If you want to criticism him, which is fair, the angle isn’t necessarily cleaning up turnovers, it’s about whether Brown is trying to carve out an identity for this team that makes sense.
Overlooked in the blown lead and turnover storylines is the fact that the Sixers did a really nice job on Kyle Lowry and DeMar DeRozan yesterday.
Lowry finished 3-16 and 1-5 from three point range for 13 points.
DeRozan was 8-18, 0-4 from three, and finished with 24.
The Raptors really shot like shit for the first three quarters, starting 0-10 from three-point range before finally hitting midway through the third period. Delon Wright was the one who actually keyed the comeback, shooting 5-5 from behind the arc in the second half.

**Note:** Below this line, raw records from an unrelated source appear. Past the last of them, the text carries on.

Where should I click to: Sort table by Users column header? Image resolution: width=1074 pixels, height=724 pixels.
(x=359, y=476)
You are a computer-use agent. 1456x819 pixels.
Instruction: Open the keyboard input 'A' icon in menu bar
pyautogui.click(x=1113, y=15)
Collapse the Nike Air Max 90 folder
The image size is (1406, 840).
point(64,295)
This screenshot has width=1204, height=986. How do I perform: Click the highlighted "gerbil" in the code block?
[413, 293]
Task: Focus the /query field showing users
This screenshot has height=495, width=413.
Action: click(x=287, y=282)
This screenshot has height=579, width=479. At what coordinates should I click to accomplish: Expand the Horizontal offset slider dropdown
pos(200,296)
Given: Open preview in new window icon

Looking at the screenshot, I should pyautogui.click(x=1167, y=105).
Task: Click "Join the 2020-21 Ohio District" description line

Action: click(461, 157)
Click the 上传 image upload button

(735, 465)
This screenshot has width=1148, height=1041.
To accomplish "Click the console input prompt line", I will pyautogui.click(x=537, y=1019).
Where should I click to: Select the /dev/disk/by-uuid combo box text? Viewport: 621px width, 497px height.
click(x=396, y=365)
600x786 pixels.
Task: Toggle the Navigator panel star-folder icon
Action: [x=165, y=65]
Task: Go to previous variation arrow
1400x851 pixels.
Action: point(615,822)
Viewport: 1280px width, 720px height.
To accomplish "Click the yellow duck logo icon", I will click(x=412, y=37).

DeRozan was obviously frustrated by the job Robert Covington and others did on him. He was unhappy with a no-call that caused him to push the nearest Sixer out of annoyance, and that happened to be McConnell, who didn’t back down from the confrontation. The officials copped out of the sequence with a lame double technical:
— Nick Piccone (@nickpiccone) January 15, 2018
A short time later he fired up an air ball from deep before throwing a step-back three pointer off the side of the back board. The Sixers held him to his third-lowest scoring output in the last nine games.
As for Lowry, his frustrating return from injury ended with a double ejection alongside Simmons. He was welcomed back to Philly with cheers, then booed off the floor in the fourth quarter.
4) T.J. McConnell
A career-high 18 points, plus 8 assists, 6 rebounds, 3 steals and a block.
Yet when he spoke to the media after the game, he expressed disappointment with his decision to pass up on an open three-pointer in the second half. That’s T.J. for ya.
He showed up big-time when the Sixers needed something yesterday. And for a bench that has underwhelmed this season, he’s been the most likely to contribute when the rest of the second unit just doesn’t have anything else to provide.
If he can continue to get to his spots on the floor, hit those pull-up jumpers, mash along the baseline, and create for his teammates, he’ll make the evolution from local fan-favorite to a bona-fide and consistent NBA contributor.